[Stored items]
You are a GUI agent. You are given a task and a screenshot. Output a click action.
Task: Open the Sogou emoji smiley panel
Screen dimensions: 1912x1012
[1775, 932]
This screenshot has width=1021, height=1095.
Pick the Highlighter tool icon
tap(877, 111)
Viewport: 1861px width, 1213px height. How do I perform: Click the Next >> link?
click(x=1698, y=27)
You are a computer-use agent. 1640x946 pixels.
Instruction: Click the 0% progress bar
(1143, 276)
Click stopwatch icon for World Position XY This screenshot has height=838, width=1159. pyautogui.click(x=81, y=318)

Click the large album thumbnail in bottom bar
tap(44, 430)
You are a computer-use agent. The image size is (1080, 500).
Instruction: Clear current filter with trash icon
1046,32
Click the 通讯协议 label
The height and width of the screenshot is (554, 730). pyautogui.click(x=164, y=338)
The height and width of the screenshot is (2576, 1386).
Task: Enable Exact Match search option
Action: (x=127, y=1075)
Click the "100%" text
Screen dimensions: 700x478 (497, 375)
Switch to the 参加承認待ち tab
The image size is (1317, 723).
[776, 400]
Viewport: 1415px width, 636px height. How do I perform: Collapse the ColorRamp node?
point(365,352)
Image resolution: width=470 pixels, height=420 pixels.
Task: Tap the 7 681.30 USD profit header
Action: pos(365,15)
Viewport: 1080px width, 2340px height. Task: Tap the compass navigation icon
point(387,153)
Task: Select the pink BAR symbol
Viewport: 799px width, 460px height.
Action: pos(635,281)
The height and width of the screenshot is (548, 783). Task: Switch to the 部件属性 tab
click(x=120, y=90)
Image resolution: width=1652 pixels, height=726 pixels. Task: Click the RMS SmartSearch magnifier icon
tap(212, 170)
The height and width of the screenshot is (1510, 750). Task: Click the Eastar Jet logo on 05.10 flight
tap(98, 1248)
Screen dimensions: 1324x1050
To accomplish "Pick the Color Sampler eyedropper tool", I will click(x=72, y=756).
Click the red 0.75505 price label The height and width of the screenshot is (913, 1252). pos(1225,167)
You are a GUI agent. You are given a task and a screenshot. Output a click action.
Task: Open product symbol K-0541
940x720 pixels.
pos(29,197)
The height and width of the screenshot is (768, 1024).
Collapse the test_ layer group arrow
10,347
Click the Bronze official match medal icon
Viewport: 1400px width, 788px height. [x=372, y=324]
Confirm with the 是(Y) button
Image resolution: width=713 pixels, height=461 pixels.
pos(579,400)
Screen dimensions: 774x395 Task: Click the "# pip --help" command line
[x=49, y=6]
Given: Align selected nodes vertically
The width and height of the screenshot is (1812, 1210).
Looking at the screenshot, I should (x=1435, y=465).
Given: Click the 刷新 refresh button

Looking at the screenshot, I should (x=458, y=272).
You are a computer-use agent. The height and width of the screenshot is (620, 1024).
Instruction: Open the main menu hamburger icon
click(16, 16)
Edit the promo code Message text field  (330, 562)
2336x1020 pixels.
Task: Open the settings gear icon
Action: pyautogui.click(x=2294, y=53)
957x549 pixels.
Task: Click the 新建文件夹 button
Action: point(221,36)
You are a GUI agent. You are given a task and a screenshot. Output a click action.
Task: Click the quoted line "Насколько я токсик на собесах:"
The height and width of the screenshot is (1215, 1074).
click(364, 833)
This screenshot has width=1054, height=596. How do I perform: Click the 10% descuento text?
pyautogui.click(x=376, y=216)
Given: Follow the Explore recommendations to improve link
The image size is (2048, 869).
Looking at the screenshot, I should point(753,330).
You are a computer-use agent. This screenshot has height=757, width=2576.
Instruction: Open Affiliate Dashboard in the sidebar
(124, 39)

◆ WHAT YOU HAVE TO DO:
Your reply should contain every entry, repeated exactly.

◆ RESPONSE TO THIS TASK:
You are a GUI agent. You are given a task and a screenshot. Output a click action.
Task: Open the Sogou emoji smiley panel
Screen dimensions: 1912x1012
[1775, 932]
This screenshot has width=1021, height=1095.
Pick the Highlighter tool icon
tap(877, 111)
Viewport: 1861px width, 1213px height. How do I perform: Click the Next >> link?
click(x=1698, y=27)
You are a computer-use agent. 1640x946 pixels.
Instruction: Click the 0% progress bar
(1143, 276)
Click stopwatch icon for World Position XY This screenshot has height=838, width=1159. pyautogui.click(x=81, y=318)

Click the large album thumbnail in bottom bar
tap(44, 430)
You are a computer-use agent. The image size is (1080, 500).
Instruction: Clear current filter with trash icon
1046,32
Click the 通讯协议 label
The height and width of the screenshot is (554, 730). pyautogui.click(x=164, y=338)
The height and width of the screenshot is (2576, 1386).
Task: Enable Exact Match search option
Action: (x=127, y=1075)
Click the "100%" text
Screen dimensions: 700x478 (497, 375)
Switch to the 参加承認待ち tab
The image size is (1317, 723).
[776, 400]
Viewport: 1415px width, 636px height. How do I perform: Collapse the ColorRamp node?
point(365,352)
Image resolution: width=470 pixels, height=420 pixels.
Task: Tap the 7 681.30 USD profit header
Action: pos(365,15)
Viewport: 1080px width, 2340px height. Task: Tap the compass navigation icon
point(387,153)
Task: Select the pink BAR symbol
Viewport: 799px width, 460px height.
Action: pos(635,281)
The height and width of the screenshot is (548, 783). Task: Switch to the 部件属性 tab
click(x=120, y=90)
Image resolution: width=1652 pixels, height=726 pixels. Task: Click the RMS SmartSearch magnifier icon
tap(212, 170)
The height and width of the screenshot is (1510, 750). Task: Click the Eastar Jet logo on 05.10 flight
tap(98, 1248)
Screen dimensions: 1324x1050
To accomplish "Pick the Color Sampler eyedropper tool", I will click(x=72, y=756).
Click the red 0.75505 price label The height and width of the screenshot is (913, 1252). pos(1225,167)
You are a GUI agent. You are given a task and a screenshot. Output a click action.
Task: Open product symbol K-0541
940x720 pixels.
pos(29,197)
The height and width of the screenshot is (768, 1024).
Collapse the test_ layer group arrow
10,347
Click the Bronze official match medal icon
Viewport: 1400px width, 788px height. [x=372, y=324]
Confirm with the 是(Y) button
Image resolution: width=713 pixels, height=461 pixels.
pos(579,400)
Screen dimensions: 774x395 Task: Click the "# pip --help" command line
[x=49, y=6]
Given: Align selected nodes vertically
The width and height of the screenshot is (1812, 1210).
Looking at the screenshot, I should (x=1435, y=465).
Given: Click the 刷新 refresh button

Looking at the screenshot, I should (x=458, y=272).
You are a computer-use agent. The height and width of the screenshot is (620, 1024).
Instruction: Open the main menu hamburger icon
click(16, 16)
Edit the promo code Message text field  (330, 562)
2336x1020 pixels.
Task: Open the settings gear icon
Action: pyautogui.click(x=2294, y=53)
957x549 pixels.
Task: Click the 新建文件夹 button
Action: point(221,36)
You are a GUI agent. You are given a task and a screenshot. Output a click action.
Task: Click the quoted line "Насколько я токсик на собесах:"
The height and width of the screenshot is (1215, 1074).
click(364, 833)
This screenshot has width=1054, height=596. How do I perform: Click the 10% descuento text?
pyautogui.click(x=376, y=216)
Given: Follow the Explore recommendations to improve link
The image size is (2048, 869).
Looking at the screenshot, I should point(753,330).
You are a computer-use agent. This screenshot has height=757, width=2576.
Instruction: Open Affiliate Dashboard in the sidebar
(124, 39)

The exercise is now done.